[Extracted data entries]
========================================================================

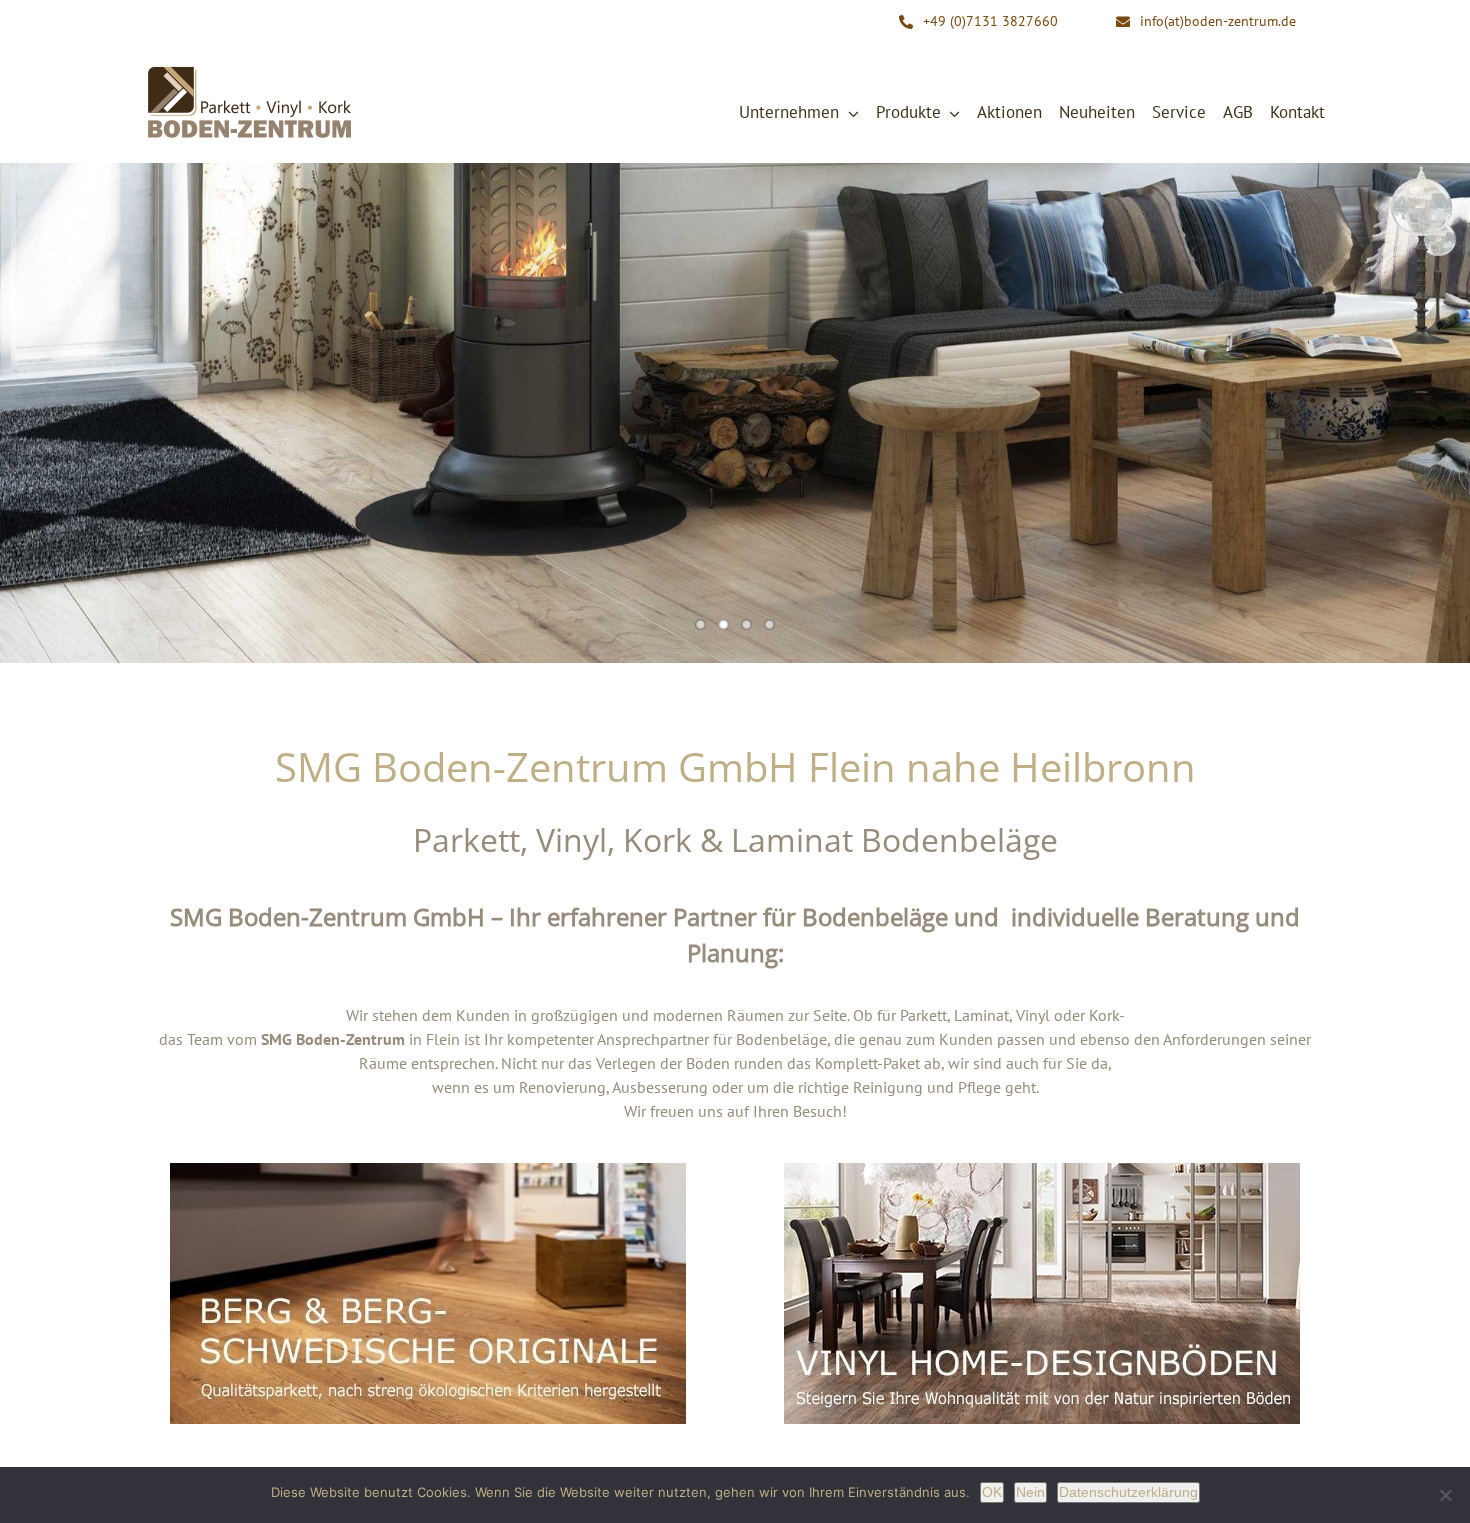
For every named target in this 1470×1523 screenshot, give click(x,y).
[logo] (250, 71)
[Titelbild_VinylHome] (1042, 1171)
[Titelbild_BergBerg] (428, 1171)
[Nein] (1445, 1495)
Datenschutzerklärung (1128, 1492)
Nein (1030, 1492)
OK (992, 1492)
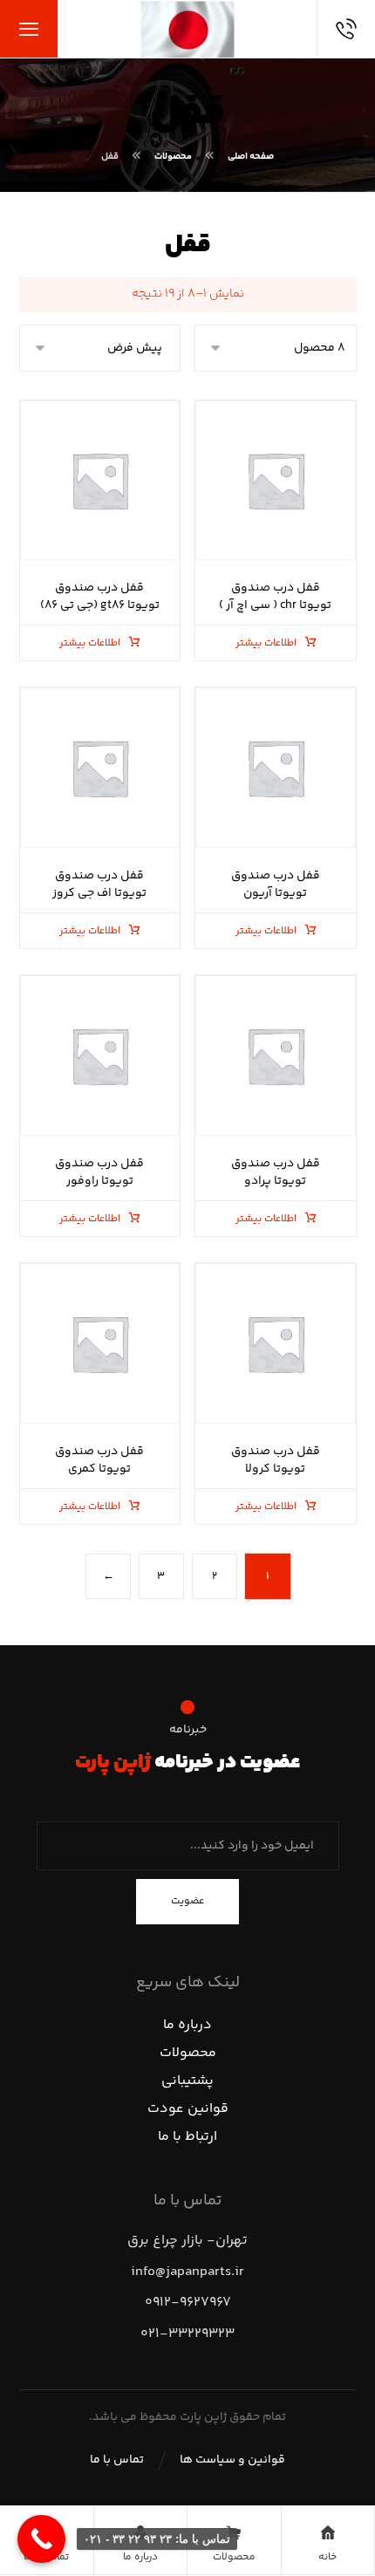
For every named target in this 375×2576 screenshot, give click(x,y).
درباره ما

========================================================================

> _WHAT YOU ARE ASKED TO DO_
Without the pictures, return each entry exactly as given.

> _RESPONSE TO THE EXERCISE_
For every named target in this 1470×1523 screenshot, give click(x,y).
[logo] (250, 71)
[Titelbild_VinylHome] (1042, 1171)
[Titelbild_BergBerg] (428, 1171)
[Nein] (1445, 1495)
Datenschutzerklärung (1128, 1492)
Nein (1030, 1492)
OK (992, 1492)
For every named target in this 375×2576 screenshot, give click(x,y).
درباره ما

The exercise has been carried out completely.